Blai is going to want to go to both of the relevant locations to check for lingering auras in the morning when he has Detect Magic but needs nothing else from these people till then.
So they are free to go, and just need to refrain from using their [Cleric] Skills or telling anyone about their gods, is that right? Do they need to rendezvous back here tomorrow morning?
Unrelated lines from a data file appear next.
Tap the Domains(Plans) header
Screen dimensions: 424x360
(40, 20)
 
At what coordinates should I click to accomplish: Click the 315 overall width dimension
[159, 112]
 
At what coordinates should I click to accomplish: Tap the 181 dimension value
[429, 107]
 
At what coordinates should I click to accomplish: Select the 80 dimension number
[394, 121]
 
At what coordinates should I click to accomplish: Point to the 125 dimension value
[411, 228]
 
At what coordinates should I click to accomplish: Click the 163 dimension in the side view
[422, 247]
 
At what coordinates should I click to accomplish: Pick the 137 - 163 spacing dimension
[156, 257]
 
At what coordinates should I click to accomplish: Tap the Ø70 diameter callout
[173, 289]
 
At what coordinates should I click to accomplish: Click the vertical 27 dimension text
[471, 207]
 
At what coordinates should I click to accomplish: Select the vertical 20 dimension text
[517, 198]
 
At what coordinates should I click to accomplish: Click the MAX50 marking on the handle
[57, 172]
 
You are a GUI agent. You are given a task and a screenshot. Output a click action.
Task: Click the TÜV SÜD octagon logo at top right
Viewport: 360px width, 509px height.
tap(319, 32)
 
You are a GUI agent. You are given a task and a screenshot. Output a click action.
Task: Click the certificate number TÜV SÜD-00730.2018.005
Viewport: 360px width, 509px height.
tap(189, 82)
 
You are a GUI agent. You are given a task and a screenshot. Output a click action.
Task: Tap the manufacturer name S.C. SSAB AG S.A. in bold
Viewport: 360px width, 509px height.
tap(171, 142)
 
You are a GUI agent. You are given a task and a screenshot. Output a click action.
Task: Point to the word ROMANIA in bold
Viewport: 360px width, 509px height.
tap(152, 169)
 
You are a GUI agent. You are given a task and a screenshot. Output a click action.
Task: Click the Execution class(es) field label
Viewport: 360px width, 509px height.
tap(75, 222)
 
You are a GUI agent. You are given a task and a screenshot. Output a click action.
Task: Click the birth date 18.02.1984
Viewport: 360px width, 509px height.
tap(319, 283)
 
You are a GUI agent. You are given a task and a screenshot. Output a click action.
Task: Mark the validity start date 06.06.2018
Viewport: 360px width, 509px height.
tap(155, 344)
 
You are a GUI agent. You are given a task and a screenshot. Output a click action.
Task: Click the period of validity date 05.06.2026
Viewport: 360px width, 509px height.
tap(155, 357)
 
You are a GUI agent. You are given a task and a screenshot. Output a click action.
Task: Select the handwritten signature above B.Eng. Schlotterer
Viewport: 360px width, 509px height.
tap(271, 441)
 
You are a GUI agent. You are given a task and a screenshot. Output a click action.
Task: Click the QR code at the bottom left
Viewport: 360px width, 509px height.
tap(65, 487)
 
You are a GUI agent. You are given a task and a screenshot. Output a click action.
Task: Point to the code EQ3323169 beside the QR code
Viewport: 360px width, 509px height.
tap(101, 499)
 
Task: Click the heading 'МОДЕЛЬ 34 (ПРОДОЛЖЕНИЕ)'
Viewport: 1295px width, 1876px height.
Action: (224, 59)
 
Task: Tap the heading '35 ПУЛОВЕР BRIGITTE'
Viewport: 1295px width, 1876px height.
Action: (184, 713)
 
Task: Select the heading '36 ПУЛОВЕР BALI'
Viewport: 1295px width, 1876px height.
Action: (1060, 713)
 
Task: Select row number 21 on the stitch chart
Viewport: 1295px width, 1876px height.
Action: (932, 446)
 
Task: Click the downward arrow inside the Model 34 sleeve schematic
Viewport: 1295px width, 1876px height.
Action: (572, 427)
Yes, he'd like them back in the morning so they can show him where the visions took place.
Okay. Time to point the obsessive fretting at something that could conceivably benefit even slightly from this. He will workshop various ways he could approach Shfan when he calls it.
Morning comes and no disaster has struck the nation yet!
The not!clerics show up on schedule, and can point him towards their not!vision locations. Someone's also brought Kasigna's necrodiagnostic doohickey in case he would like to shoot two birds with one Aura Sight with anything he finds at the vision locations.
The doohickey has a strongly magic aura. He does not have sufficient Knowledge (Arcana) to identify its school. He does not have sufficient Spellcraft to identify its properties.
The locations do not have any aura.
They are not magic. The professor has a few magic items she can identify for Blai along the lines expected for a magic professor.
Okay. Then they can go back to the project building to try Greater Detect just in case, and an Aura Sight on the object and both [Clerics].
He still doesn't have the Knowledge (Arcana) or Spellcraft to identify anything more than That Sure Is Magic.
The doohickey is Evil.
The professor has no aura.
Hamil has a faint Chaotic Good aura.
"The artifact is Evil. - I don't know if that means it actually does something bad. Skeletons also detect as Evil. But it's a reason to be very wary of it, and if it turns out to be a sapient object or something not to take any of its advice."
Yeah, that's pretty much expected. And obviously you don't take advice from sapient objects! That's how you get possessed or something. What about the rest of them?
"Professor, you have no alignment aura - unless you are a much lower level than I expect, that probably means you are true neutral - and Hamil, you're Chaotic Good, but I don't know what implications that has for Laedonius Deviy, it might be an assumption of Golarion that doesn't hold here that it'd have to be within one step."
Hamil looks pleased and slightly surprised, and a little thoughtful.
"I expect I'm true neutral," agrees the professor. She doesn't sound surprised. "It's better news than a lot of possible readiings, on the whole?"